(Collected data entries)
□ □ □ □ □ □ □
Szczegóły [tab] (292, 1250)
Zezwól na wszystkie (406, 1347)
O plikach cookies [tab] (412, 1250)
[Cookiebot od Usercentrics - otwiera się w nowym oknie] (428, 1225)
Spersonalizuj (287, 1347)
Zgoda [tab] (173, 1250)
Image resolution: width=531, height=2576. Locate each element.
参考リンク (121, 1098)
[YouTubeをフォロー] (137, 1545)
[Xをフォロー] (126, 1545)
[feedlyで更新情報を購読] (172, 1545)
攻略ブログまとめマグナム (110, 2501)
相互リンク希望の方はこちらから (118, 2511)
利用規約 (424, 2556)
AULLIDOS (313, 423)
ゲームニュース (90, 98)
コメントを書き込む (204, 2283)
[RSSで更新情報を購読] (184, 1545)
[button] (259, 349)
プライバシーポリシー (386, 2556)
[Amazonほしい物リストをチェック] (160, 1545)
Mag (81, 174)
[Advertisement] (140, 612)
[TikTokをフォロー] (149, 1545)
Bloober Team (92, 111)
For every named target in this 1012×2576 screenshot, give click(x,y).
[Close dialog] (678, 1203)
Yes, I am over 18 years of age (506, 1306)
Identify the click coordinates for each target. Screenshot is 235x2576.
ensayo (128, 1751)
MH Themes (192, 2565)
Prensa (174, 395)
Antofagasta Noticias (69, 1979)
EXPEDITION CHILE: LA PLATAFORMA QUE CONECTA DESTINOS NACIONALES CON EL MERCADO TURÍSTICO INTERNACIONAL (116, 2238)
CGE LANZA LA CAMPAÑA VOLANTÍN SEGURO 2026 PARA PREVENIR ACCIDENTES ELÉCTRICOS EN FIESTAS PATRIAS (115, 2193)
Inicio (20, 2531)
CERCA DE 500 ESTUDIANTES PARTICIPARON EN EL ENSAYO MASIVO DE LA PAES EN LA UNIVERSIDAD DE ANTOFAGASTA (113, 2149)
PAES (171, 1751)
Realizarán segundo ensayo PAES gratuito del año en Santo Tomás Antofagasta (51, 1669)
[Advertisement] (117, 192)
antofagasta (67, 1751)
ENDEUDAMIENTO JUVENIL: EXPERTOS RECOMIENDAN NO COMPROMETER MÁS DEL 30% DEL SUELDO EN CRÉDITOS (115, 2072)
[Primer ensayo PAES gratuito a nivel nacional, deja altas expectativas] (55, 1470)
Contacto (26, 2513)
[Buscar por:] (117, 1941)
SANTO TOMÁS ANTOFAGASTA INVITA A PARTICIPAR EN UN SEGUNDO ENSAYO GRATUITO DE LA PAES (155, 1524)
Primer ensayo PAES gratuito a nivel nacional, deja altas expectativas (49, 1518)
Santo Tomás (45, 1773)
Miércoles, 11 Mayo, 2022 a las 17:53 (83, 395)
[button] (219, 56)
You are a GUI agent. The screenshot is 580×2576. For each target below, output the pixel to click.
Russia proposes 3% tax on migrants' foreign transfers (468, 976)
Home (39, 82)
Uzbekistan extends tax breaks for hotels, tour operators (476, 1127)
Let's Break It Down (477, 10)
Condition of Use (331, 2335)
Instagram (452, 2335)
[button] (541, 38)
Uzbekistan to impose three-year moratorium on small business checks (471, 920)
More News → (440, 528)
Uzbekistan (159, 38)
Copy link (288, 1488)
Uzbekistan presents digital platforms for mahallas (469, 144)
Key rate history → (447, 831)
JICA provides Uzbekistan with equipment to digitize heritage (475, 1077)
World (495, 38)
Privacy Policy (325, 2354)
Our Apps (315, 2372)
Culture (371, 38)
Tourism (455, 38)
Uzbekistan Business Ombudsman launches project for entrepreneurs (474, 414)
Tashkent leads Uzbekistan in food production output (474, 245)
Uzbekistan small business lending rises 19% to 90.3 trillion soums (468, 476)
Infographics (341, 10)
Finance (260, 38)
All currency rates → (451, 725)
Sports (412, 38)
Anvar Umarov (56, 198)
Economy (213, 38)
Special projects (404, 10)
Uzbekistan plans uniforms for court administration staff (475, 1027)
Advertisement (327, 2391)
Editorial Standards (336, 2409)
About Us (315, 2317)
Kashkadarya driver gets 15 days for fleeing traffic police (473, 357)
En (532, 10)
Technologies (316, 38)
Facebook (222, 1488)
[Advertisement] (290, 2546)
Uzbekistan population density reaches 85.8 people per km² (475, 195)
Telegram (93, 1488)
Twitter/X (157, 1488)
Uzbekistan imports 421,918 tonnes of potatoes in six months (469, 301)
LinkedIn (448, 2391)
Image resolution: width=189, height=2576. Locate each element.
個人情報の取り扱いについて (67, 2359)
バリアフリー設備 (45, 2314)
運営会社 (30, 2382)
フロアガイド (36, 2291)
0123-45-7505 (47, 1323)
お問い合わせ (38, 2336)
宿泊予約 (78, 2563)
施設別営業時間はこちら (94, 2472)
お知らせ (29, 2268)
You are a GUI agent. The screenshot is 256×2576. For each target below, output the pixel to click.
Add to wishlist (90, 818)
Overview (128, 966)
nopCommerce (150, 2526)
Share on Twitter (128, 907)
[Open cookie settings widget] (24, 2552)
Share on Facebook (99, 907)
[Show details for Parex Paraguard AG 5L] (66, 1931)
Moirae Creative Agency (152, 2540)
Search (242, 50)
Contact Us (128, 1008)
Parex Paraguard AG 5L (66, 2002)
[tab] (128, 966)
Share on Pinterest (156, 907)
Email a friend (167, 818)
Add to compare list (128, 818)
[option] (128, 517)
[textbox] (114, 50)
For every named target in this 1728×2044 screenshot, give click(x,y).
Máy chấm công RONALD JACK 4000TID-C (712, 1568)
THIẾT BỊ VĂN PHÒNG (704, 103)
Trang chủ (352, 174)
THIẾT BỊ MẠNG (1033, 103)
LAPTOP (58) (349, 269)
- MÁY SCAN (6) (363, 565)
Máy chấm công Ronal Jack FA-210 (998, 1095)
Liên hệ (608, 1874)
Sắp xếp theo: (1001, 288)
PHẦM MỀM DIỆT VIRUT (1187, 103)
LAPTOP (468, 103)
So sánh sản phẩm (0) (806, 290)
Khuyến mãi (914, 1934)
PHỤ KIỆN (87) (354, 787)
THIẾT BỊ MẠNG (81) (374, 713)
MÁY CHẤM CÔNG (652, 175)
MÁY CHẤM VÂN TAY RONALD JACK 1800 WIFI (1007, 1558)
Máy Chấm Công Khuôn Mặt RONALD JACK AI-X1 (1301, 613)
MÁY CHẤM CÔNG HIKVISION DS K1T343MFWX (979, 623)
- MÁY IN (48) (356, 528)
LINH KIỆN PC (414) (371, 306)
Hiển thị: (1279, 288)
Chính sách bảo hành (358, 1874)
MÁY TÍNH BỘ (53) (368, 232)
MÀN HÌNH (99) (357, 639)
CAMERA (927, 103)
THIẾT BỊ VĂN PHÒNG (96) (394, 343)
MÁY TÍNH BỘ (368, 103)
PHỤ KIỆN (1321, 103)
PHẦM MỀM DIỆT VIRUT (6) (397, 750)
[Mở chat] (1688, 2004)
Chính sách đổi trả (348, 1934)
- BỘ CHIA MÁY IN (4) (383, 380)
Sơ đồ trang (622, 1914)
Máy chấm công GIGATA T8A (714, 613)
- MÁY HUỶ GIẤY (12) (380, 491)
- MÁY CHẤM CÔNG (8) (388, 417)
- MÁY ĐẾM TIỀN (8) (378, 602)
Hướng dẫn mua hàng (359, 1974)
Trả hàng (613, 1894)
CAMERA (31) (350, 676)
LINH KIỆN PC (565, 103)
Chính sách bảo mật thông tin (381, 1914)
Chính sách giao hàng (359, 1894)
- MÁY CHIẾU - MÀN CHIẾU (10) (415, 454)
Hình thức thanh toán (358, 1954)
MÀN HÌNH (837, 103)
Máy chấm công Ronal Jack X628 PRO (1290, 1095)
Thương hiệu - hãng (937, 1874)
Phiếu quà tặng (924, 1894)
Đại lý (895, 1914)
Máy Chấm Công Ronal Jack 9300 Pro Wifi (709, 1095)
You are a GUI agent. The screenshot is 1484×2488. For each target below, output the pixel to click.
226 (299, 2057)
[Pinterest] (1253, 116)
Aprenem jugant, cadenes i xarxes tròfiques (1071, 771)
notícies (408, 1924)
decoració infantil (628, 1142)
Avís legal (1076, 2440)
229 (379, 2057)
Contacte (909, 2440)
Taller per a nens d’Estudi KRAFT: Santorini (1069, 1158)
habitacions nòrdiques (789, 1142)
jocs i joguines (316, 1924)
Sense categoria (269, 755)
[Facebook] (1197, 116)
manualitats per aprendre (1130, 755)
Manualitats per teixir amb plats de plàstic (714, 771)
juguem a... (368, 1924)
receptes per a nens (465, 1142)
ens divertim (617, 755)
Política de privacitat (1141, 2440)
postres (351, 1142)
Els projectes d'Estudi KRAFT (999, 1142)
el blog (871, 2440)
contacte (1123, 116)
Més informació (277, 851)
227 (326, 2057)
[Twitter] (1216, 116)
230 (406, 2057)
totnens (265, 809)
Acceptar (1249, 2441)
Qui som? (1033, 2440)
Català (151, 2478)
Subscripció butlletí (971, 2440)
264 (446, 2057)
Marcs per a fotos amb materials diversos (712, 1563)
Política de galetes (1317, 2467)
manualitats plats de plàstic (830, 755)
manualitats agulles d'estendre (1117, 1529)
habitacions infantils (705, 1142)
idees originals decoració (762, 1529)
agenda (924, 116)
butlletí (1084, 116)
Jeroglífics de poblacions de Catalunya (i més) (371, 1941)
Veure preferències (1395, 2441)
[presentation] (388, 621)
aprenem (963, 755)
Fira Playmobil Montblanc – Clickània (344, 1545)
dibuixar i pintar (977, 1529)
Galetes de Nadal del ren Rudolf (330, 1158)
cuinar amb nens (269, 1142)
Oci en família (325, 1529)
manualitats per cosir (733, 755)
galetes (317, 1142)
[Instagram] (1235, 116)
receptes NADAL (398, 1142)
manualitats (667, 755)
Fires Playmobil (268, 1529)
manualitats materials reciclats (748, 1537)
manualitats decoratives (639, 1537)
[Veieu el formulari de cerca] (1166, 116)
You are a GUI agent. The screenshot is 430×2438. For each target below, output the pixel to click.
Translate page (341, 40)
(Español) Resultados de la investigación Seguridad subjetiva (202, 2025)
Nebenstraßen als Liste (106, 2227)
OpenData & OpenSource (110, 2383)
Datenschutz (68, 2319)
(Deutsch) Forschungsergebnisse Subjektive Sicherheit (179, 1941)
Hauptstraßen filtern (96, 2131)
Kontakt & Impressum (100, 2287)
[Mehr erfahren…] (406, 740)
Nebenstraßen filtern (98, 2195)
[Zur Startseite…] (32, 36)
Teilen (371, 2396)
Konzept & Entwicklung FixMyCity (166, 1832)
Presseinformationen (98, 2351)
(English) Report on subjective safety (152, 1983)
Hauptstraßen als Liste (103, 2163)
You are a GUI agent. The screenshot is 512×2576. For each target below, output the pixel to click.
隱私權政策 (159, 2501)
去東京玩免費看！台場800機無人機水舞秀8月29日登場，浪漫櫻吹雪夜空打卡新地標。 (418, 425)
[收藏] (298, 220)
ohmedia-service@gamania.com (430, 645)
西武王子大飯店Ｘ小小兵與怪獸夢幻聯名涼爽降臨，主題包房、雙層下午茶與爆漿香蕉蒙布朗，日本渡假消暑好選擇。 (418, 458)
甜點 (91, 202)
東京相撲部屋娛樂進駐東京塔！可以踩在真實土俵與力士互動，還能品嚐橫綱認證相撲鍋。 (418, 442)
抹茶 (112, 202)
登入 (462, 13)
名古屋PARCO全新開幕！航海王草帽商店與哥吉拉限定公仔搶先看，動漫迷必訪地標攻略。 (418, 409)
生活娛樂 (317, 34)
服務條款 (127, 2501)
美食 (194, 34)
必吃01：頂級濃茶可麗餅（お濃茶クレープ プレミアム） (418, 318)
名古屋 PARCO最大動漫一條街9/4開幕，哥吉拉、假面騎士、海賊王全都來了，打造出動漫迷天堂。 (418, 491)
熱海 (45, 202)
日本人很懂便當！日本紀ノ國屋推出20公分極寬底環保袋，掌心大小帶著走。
□ □ □ □ □ □ □
Go through the records above and count the lines with the word "Share" in them. Answer with the number only.

3